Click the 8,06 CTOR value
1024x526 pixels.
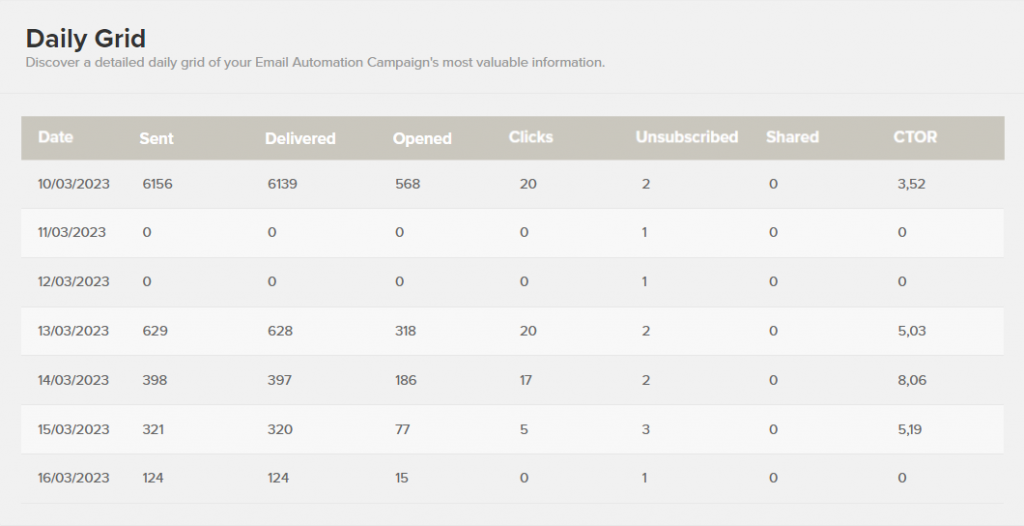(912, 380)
==
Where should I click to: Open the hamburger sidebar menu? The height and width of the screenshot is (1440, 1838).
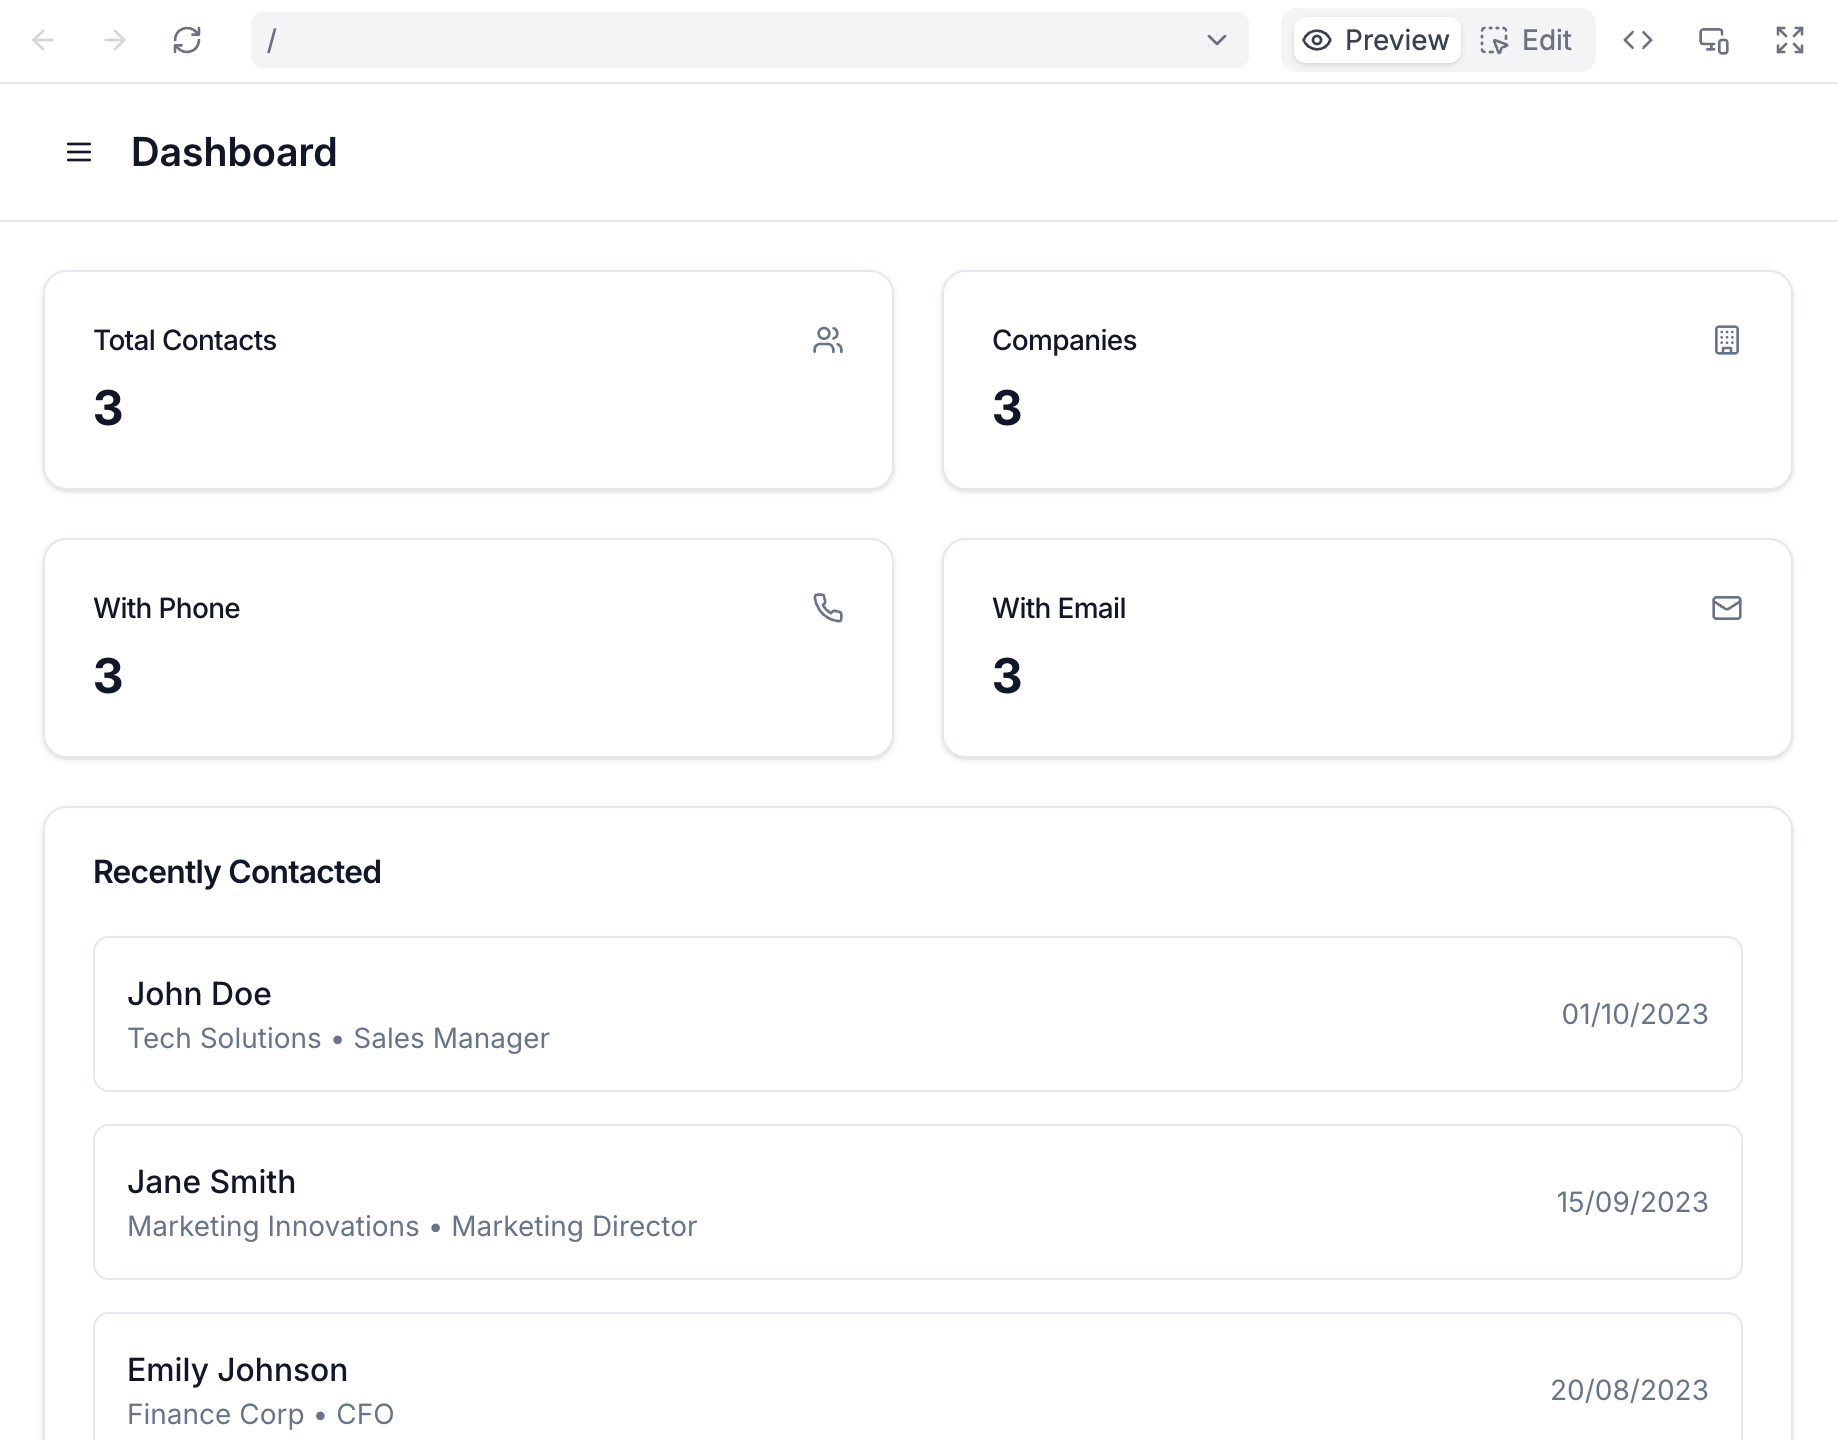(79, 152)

TASK STATEMENT: Locate every line in the data above that contains the string "should" and copy each of those lines. Case counts.

RESPONSE:
Where should I click to: Open the hamburger sidebar menu? The height and width of the screenshot is (1440, 1838).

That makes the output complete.